И понеслось. На фамилию обратили внимание в каком-то отчете, посоветовали присмотреться и выучить сотрудника иностранным языкам. Потом фамилию отправили на стажировку в зарубежные странны, где улыбчивые иностранные коллеги угощали дорогими сигарами и вежливо цокали языками, когда Марк Федорович представлялся. Правда при этом они отчего-то решили, что он хорошо играет в футбол, но это уже сущие мелочи. Обогатившись опытом и даже таки-да выучив английский он вернулся в родную Контору и засел в отделе международным связей, чтобы, в конце концов, возглавить его и жениться на Варваре Степановне, женщине подлой, низкой, бессердечной, завистливой и эгоистичной. Единственное что было прекрасное в жене майора - её младшая сестра Алька. Но не будем о грустном. Так или иначе, но попал в эту историю Марк Федорович, когда ему стукнуло уже тридцать три года, в легком подпитии, с папочкой и личным распоряжением руководства разобраться во вчерашних волнениях, как лицо доверенной и предвзятое.

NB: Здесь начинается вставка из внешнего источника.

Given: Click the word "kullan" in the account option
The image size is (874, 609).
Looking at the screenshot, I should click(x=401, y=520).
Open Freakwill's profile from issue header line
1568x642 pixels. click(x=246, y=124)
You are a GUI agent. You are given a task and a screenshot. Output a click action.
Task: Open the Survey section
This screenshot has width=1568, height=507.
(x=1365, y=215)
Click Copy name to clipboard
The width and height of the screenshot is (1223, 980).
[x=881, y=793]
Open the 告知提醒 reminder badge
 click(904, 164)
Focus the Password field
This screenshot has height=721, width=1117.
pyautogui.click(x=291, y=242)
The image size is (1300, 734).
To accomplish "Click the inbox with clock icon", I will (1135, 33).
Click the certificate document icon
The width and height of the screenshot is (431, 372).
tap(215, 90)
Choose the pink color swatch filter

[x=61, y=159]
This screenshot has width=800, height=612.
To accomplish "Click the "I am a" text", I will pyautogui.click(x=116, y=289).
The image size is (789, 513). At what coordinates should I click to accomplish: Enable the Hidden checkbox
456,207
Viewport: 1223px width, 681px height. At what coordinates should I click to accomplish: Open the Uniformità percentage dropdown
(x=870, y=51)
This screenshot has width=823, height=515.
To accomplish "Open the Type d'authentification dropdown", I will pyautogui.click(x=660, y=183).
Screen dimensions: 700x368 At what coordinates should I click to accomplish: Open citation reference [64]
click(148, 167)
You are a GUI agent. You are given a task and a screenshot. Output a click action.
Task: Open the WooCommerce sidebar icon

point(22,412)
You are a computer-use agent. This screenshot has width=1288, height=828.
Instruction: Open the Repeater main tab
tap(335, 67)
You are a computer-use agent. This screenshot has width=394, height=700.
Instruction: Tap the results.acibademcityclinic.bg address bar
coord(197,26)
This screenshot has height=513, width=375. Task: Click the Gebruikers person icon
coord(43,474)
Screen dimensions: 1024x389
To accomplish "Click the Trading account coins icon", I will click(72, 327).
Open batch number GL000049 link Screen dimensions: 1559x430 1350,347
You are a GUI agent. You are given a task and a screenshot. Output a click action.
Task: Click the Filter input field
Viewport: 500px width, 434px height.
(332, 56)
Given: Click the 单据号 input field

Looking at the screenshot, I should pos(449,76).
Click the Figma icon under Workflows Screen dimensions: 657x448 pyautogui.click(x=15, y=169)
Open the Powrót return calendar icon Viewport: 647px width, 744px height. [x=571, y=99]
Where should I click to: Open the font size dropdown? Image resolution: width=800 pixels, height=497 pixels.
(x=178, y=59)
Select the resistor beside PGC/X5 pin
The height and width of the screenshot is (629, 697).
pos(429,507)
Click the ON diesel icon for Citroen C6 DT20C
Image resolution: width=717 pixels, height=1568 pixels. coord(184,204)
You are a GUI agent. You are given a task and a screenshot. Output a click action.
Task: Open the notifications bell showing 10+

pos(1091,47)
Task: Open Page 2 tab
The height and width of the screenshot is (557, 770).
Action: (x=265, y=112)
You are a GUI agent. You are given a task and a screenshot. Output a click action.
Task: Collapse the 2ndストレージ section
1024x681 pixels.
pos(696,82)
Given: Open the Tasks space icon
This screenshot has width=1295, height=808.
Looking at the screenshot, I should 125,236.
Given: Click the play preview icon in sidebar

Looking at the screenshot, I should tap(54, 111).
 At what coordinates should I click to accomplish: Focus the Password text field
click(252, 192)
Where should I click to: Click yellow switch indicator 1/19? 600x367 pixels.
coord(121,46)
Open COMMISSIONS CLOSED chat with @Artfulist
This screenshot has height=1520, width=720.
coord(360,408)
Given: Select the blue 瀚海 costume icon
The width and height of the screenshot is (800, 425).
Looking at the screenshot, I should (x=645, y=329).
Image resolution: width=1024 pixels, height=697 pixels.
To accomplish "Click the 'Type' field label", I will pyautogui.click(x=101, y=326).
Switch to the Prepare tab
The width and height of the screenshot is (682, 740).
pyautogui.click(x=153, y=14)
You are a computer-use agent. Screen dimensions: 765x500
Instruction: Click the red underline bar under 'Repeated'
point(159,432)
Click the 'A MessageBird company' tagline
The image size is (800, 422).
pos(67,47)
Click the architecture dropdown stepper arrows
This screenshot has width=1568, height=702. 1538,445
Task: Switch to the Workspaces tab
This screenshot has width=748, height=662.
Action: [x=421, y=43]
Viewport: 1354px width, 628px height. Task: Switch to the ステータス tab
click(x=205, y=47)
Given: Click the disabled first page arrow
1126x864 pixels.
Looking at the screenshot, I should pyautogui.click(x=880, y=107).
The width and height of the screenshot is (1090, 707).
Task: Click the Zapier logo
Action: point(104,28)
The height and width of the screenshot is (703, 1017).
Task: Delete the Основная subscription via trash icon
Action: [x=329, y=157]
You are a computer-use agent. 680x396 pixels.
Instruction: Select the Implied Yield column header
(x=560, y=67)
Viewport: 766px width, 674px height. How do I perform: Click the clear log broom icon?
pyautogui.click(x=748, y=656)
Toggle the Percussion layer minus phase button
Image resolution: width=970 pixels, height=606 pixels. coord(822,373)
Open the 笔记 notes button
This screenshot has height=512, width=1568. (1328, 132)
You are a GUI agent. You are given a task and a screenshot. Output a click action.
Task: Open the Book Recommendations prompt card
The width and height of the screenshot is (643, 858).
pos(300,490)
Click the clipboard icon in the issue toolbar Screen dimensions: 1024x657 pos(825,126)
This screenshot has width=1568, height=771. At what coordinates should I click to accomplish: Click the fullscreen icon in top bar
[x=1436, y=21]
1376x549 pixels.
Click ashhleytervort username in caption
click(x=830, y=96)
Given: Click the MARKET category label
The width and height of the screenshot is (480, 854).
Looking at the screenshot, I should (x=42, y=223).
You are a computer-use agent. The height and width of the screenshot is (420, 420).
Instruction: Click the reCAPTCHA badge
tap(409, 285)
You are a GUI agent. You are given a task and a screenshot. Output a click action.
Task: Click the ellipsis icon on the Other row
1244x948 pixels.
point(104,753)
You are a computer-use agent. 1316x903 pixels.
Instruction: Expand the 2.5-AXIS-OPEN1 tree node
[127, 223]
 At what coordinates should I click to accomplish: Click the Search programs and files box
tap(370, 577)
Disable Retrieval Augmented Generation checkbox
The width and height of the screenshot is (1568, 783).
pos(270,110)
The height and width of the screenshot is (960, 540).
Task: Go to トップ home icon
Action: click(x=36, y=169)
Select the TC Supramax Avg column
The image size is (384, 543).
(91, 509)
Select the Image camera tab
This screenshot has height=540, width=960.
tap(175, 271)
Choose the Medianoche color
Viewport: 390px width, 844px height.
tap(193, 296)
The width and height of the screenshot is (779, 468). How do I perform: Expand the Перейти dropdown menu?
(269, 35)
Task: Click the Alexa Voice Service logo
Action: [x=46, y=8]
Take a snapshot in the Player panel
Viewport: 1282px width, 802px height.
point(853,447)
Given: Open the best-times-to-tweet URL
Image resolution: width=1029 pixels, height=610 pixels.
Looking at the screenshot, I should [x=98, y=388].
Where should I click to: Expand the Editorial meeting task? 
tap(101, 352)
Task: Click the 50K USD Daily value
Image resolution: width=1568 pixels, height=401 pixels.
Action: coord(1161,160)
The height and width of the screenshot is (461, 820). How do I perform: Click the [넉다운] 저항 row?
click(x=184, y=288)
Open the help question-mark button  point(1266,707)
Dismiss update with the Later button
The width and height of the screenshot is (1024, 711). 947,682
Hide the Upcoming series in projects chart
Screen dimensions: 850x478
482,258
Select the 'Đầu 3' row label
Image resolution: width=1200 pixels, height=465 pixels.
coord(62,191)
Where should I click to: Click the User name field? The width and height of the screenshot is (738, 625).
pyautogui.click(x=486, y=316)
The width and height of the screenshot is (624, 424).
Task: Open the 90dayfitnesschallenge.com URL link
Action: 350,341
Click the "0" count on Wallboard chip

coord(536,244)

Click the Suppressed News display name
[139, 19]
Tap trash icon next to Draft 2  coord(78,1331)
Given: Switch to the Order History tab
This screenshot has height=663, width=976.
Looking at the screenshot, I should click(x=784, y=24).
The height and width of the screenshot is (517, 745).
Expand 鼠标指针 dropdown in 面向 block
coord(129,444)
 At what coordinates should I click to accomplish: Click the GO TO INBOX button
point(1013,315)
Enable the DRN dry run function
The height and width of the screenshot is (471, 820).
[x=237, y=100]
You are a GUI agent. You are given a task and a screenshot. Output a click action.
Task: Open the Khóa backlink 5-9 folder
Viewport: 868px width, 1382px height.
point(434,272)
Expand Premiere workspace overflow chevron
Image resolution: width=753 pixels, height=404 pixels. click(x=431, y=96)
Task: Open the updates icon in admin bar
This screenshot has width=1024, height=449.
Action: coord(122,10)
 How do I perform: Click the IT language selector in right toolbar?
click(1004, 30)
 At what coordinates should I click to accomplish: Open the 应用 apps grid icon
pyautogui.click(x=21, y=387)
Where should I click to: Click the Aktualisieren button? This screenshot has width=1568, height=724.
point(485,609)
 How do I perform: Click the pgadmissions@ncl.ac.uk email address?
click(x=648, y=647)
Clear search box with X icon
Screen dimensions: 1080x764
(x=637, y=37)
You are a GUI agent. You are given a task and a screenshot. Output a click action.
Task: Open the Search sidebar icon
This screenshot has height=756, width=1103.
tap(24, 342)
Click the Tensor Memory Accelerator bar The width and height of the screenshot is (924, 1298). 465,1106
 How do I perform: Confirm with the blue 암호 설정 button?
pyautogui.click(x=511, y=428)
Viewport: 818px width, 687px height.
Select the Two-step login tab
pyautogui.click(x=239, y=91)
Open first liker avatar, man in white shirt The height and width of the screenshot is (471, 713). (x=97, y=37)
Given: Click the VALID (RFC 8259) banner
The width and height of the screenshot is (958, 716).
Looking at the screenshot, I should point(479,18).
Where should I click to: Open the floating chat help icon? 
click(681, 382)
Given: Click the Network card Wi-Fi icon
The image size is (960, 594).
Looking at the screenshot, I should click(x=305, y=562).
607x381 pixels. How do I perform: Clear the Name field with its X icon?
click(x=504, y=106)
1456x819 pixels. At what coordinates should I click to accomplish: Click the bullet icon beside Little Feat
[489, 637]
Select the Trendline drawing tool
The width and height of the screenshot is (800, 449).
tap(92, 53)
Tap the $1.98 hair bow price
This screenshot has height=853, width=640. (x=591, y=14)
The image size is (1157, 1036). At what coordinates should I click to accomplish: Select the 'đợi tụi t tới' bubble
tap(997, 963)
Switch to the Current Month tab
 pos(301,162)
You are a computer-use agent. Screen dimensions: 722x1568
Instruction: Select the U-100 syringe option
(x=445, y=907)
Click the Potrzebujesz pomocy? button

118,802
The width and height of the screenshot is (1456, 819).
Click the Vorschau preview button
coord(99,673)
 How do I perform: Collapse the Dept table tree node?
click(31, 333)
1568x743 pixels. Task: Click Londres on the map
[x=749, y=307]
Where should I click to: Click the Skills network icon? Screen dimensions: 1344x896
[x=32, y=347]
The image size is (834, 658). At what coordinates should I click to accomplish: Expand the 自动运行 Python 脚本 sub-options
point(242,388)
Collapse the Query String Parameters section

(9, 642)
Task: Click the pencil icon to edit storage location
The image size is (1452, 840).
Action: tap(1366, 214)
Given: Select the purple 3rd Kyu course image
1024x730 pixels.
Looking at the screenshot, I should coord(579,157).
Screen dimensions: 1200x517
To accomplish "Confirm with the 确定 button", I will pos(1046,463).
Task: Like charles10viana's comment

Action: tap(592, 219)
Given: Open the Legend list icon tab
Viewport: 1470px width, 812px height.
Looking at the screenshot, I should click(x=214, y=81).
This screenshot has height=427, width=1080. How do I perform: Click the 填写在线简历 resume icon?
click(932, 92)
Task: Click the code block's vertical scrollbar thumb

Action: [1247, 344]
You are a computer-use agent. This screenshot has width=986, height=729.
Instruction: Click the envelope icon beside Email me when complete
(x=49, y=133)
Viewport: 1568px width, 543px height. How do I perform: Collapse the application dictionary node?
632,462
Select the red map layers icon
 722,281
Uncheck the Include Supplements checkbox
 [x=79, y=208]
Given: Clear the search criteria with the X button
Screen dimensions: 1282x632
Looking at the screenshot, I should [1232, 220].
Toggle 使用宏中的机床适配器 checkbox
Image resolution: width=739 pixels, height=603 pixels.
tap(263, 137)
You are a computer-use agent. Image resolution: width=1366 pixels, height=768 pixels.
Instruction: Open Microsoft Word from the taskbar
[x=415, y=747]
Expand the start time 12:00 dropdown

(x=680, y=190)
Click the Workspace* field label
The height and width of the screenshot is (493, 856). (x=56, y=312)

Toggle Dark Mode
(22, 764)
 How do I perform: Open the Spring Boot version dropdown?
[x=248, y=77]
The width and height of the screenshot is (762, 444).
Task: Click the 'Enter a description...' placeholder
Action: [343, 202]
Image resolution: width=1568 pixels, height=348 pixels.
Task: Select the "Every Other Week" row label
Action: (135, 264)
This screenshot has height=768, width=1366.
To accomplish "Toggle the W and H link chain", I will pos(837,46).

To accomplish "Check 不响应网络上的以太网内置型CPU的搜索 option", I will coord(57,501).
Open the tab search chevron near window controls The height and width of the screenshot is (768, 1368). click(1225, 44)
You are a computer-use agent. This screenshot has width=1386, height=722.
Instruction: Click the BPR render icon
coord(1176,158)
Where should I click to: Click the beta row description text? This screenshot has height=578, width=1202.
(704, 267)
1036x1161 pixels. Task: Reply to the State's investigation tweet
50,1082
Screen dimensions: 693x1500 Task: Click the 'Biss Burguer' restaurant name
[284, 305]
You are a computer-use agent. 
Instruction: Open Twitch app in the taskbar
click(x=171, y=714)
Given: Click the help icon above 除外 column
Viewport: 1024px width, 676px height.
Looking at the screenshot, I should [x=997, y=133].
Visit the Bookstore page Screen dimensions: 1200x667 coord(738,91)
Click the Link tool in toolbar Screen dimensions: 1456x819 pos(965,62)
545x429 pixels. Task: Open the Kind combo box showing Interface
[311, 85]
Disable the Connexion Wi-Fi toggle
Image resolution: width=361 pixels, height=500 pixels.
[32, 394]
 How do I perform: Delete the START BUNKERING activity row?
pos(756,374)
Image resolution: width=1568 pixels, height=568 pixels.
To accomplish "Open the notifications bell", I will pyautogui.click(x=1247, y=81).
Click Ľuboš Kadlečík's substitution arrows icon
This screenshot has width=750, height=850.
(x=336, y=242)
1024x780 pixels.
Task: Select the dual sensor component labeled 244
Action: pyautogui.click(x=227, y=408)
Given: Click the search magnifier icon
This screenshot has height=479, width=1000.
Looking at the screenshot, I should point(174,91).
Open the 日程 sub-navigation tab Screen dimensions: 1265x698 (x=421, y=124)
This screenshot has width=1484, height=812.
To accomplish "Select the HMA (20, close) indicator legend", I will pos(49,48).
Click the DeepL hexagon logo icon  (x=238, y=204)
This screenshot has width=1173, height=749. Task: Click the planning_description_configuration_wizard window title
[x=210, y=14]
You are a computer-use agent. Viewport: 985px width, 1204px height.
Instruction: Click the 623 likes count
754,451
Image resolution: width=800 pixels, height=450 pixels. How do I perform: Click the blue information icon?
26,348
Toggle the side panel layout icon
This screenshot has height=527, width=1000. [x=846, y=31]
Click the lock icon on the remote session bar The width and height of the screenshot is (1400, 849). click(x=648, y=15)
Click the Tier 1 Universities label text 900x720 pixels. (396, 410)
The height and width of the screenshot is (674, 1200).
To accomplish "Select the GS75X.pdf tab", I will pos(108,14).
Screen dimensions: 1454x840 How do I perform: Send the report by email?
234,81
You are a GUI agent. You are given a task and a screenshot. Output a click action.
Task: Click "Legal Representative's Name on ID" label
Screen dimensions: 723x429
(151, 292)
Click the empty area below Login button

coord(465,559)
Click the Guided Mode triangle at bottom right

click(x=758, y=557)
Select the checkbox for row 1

По правде сказать, сам майор творчество Шевченко терпеть не мог. Предпочитая тяжеловесные формы верлибров и циничную мужскую лирику, он с трудом сдерживался, чтобы не перейти на похабщину, когда ему в очередной раз выли 'думы, мои думы, тяжко мэни з вамы'. Гораздо ближе его слуху был очаровательно и велеречиво прямолинейный Бродский. Собственно с него все и началось. Когда давно, в учебке, попался ему маленькая книжка с карандашом вместо закладки. Он раскрыл и прочитал просебя 'ког-да теря-ет равно-ве-сие твое со-зна-ние уста-лое ког-да сту-пени-ньки этой лест-ницы уходят из под ног как палуба когда плюет на чело-вечество твое ночное одиночество'... Дочитав до конца, закрыл. Захотелось бросить книгу на пол, переступить её и пойти дальше, дешевое перестроечное издание, гнилые страницы. Во всем это чувствовался какой-то обман, какие-то глупости совершенно не нужные ему. Но что-то остановило его, и, вновь открыв книгу, он встретил 'какой-то ужас в этой белизне и вижу я что жизнь идет как вызов бесславию упавшему извне на эту неосознанную близость'... И опять шевельнулось в нем какое-то предчувствие. Шевельнулось и исчезло, а томик стихов остался.
- Проснулся я, и нет руки, а было пальцев пять? - поинтересовался он у замерших милиционеров.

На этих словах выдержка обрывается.